La Chine, un Empire sans frontières ?
Selon la conception chinoise ancienne, préservée comme idéal pendant toute la période impériale, la Chine était le monde, la totalité de « l’espace sous le Ciel1 » sur lequel régnait l’empereur. Toutefois, dans ce monde sans frontières définies, l’espace chinois a connu des périodes d’unité et d’expansion territoriale, mais aussi de longues périodes de division et de retrait.
Les dynasties « étrangères » occupaient leurs territoires hors du monde chinois avant de se « siniser », certaines dynasties « chinoises » ont étendu leur zone d’influence, comme la dynastie des Han (206 av. J.-C./220 ap. J.-C.), qui a donné son nom à la nation chinoise au sens « ethnique » du terme. D’autres, au contraire, comme les Song du Sud (1127-1279), se sont repliées sur un territoire plus restreint.
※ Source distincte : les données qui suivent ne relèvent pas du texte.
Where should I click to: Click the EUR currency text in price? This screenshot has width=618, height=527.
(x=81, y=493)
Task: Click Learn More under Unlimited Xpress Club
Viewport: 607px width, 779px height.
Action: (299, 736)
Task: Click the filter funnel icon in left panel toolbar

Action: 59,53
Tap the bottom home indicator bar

La Grande Muraille, constituée d’éléments défensifs consolidés au cours des siècles, marquait une frontière symbolique avec les mondes nomades des « barbares » venus du Nord. Aux confins de l’Ouest et de l’Asie centrale, le long des routes de la soie, des colonies de soldats-paysans établissaient une présence discontinue. Au-delà du fleuve Bleu, le Yangzi, vers le sud, l’espace contrôlé a longtemps été soumis aux divisions entre les dynasties du Nord et celles du Sud. L’autorité de l’empereur diminuait avec la distance. La bureaucratie impériale constituait dans les provinces des fiefs de pouvoir semi-indépendants et la menace de fragmentation, renforcée par des particularismes locaux marqués, pesait sur l’Empire comme elle pèse sur la puissance chinoise aujourd’hui au-delà de la fiction d’une unité séculaire.
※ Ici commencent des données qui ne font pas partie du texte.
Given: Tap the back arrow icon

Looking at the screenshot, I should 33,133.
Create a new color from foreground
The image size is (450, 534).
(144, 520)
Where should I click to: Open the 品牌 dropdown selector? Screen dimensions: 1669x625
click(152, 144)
La fiction d’un espace universel, dans lequel l’ensemble des États reconnaissait la suprématie de l’empereur de Chine en versant un tribut, s’est perpétuée jusqu’à la chute de l’Empire en 1911. La référence au principe du tianxia a été préservée, et aujourd’hui encore Pékin recherche dans ce concept ancien les fondements d’un retour « harmonieux » du leadership chinois en Asie.
Ce n’est qu’à la fin de la dernière dynastie mandchoue des Qing, alors que l’Empire entre en contact avec les États-nations occidentaux soucieux de délimiter leurs zones d’influence, que l’ensemble des espaces marginaux composant l’Empire ont été administrativement inclus dans « l’empire du Milieu » tout en restant distincts de l’espace historique des quinze provinces « chinoises », sur lesquelles s’exerçait l’autorité impériale avant la conquête mandchoue. Dans l’histoire de la Chine, la définition de l’espace géographique chinois a donc recouvert des réalités diverses mal définies, ce jusqu’à une période récente.